[RICHIESTA 1] Elenca i riferimenti di annata, anno, numero e pagina che il brano fornito riporta sotto il nome della rivista.
[RICHIESTA 2] Quali sono le due possibilità per la difesa europea indicate alla fine del brano fornito?

[BRANO FORNITO]

------------------------------------------------

IL FEDERALISTA

rivista di politica

 

Anno XXIX, 1987, Numero 2, Pagina 99

 

 

Due possibilità per la difesa europea
 
 
Le trattative sovietico-americane in vista dell’obiettivo della doppia opzione zero hanno rimesso in primo piano il problema della difesa europea. Il fatto è che dopo Reykjavik si sta delineando con contorni sempre più realistici la prospettiva di un disimpegno americano — anche se parziale e graduale — dal teatro europeo, del quale la doppia opzione zero non configura che il risvolto nucleare, ma che investirà a termine anche gli armamenti convenzionali.
Gli Europei sono quindi posti dall’evolvere degli avvenimenti di fronte alle loro responsabilità, ed è inevitabile che l’aspettativa di un indebolimento dell’ombrello americano evochi la risposta — quantomeno verbale — della difesa europea. L’atteggiamento degli Europei presenta però una singolare cecità, che trascina alcuni su una via reazionaria, e condanna gli altri all’impotenza. E’ un fatto: a) che l’esigenza della difesa europea viene sottolineata soprattutto in certi ambienti conservatori che non nascondono la loro avversione per il processo di disgelo in corso tra le due superpotenze e per la prospettiva del ritiro dei missili a medio e a corto raggio dal continente e che conducono battaglie di retroguardia come quella dei Pershing 1; b) che la sinistra, anche quando parla di difesa europea, non sa indicare alternative credibili ed efficaci. La cecità sta in ciò: si parla della difesa europea, ma non si tiene presente che le possibilità sono due: 1) una difesa europea che resta nel quadro del bipolarismo, 2) una difesa europea che, per il solo fatto di costituirsi, lo supera.

------------------------------------------------

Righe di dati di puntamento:
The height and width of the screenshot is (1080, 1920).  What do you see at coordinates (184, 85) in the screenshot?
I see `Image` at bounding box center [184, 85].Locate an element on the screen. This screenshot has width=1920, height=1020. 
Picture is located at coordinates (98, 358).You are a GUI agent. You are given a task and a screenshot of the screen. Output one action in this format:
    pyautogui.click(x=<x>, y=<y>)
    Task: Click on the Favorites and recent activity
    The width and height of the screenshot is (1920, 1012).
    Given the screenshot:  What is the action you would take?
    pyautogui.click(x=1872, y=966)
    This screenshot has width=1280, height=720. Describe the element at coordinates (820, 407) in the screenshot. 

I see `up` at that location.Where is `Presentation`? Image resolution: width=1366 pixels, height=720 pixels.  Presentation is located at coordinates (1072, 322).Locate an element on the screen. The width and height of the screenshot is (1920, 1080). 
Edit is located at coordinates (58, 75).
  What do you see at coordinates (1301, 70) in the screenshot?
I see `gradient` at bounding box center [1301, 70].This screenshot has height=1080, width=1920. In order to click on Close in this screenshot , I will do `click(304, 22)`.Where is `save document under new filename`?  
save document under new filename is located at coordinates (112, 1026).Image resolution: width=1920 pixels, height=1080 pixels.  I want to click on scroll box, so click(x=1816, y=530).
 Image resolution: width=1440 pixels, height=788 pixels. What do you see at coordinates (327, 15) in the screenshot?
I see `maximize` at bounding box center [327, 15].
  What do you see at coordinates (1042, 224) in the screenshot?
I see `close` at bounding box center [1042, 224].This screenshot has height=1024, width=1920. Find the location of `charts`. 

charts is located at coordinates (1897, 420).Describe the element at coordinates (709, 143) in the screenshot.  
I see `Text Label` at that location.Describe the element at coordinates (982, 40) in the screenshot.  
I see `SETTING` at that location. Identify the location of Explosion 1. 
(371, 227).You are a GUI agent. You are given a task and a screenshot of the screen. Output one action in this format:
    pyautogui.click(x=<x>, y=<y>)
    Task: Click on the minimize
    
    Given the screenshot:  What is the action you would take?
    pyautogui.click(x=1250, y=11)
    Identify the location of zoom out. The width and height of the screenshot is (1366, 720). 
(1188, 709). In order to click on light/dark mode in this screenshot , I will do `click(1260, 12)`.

------------------------------------------------

[RISPOSTA SCRITTA 1]
Anno XXIX
1987
Numero 2
Pagina 99

[RISPOSTA SCRITTA 2] Una difesa europea che resta nel quadro del bipolarismo e una che, per il solo fatto di costituirsi, lo supera.